2. Cos’è il Dramma Italiano di Fiume? Cosa significa fare teatro in italiano in Croazia?
Leonora. Il Dramma Italiano di Fiume è la compagnia stabile di prosa di lingua italiana del Teatro Nazionale Croato Ivan de Zajc di Fiume, (Hrvatsko Narodno Kazalište Ivana pl. Zajca, Rijeka), di cui fanno parte anche il Dramma Croato, l'Opera e il Balletto. È un’istituzione dell’Unione Italiana, organizzazione che riunisce e rappresenta per il Ministero degli Affari Esteri Italiano le 53 Comunità Nazionali Italiane sparse in Croazia e Slovenia, TV e Radio Capodistria, la casa editrice EDIT, le numerose scuole dell'infanzia, medie e superiori di lingua italiana, le facoltà di Italianistica.
Il compito principale del Dramma Italiano di Fiume è quello di tenere viva la cultura e la lingua italiana in una realtà linguisticamente e culturalmente a grande maggioranza croata e slovena con spettacoli e incontri a Fiume, in Istria, in Italia e in importanti festivals europei.
Fondato nel 1946, il Dramma Italiano è una Compagnia stabile professionale, l'unica italiana al di fuori dei confini nazionali, e la prima Italiana (il Piccolo Teatro di Milano è stato fondato nel '47!) che attualmente conta 12 membri di cui nove attori, e mette in scena mediamente quattro première per stagione nel Teatro Ivan de Zajc, edificio in stile Liberty decorato da preziosi stucchi dorati e che conserva pure delle tele di Klimt, edificato nel 1893, quando Fiume apparteneva quale "corpus separatum" al Regno di Ungheria all'interno dell'Impero Austroungarico.
Giuseppe. Vedi sopra.

3. Come si inserisce il Dramma Italiano di Fiume nel Teatro Nazionale Croato Ivan De Zajc?
Leonora. Il Dramma Italiano è cofondatore e parte integrante del teatro. Collaboriamo benissimo con le altre sezioni, facendo spesso dei progetti insieme.
Giuseppe. Ogni tanto ci becchiamo per avere il palcoscenico per le prove, ma ci vogliamo bene, ci diciamo buongiorno (in italiano, croato, inglese, dialetto...) e beviamo diversi caffé e/o pelinkovac insieme.

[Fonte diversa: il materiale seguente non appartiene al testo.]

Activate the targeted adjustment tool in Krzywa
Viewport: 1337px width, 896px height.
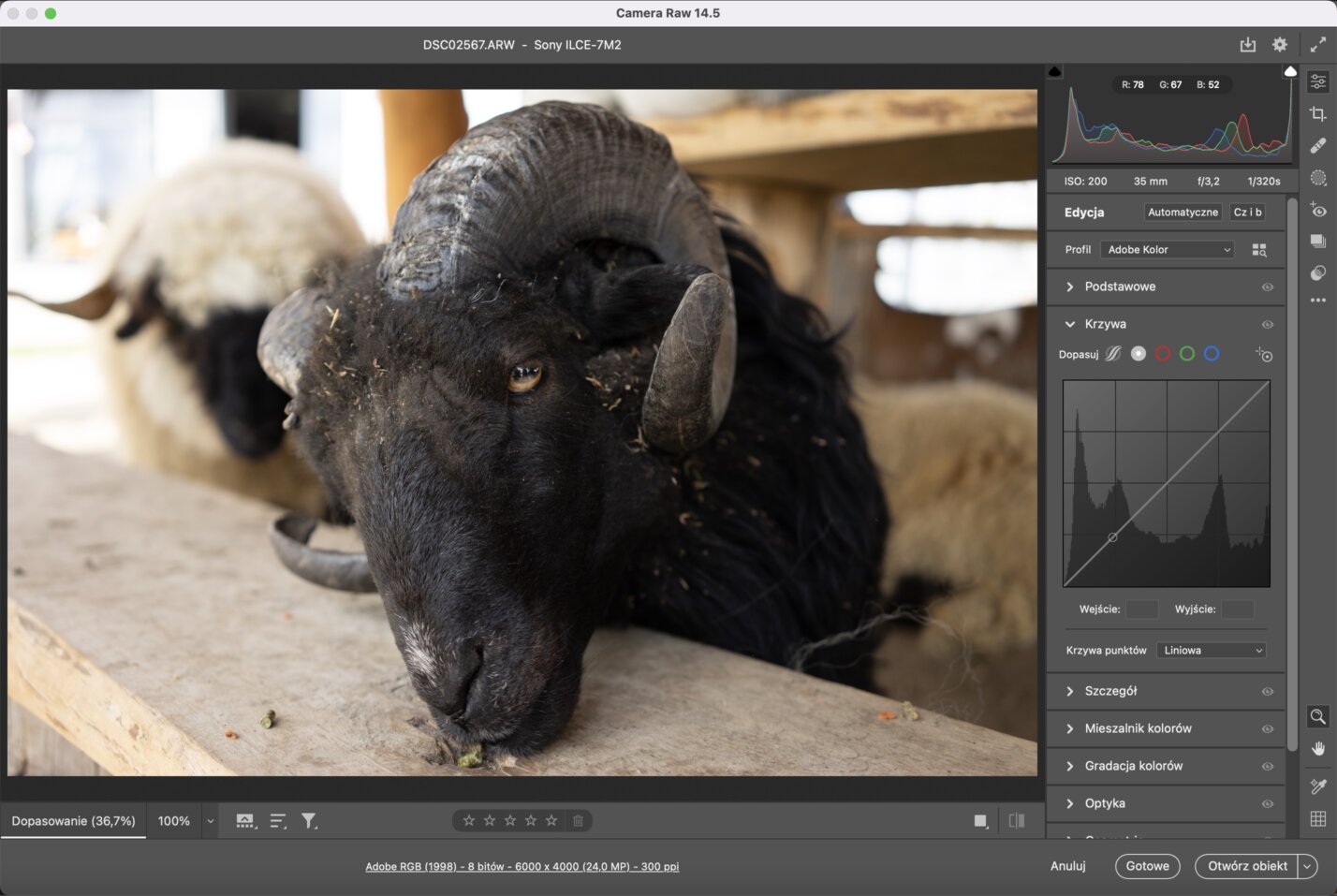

4. Come funziona il sistema teatrale in Croazia? È diverso da quello italiano?
Leonora. Il teatro è nazionale e comunale, cioè i dipendenti del teatro (più di 300!) sono comunali ed i fondi per le produzioni arrivano dallo stato croato, nel nostro caso anche dalla Slovenia e soprattutto dall'Italia.
Giuseppe. È una struttura mastodontica, una fabbrica di spettacoli teatrali, balletti, opere etc etc...

5. Ci puoi dire qualcosa sul tuo prossimo progetto? E un sogno (artistico) nel cassetto?
Leonora. Un altro bambino.
Giuseppe. Sogno? Ogni giorno lo sto realizzando andando in ufficio del teatro o a prove.

6. Com’è lavorare in un posto con il mare?
Leonora. Secondo voi?
Giuseppe. C'è sempre pesce fresco, e costa poco... e i tramonti da favola, gratis.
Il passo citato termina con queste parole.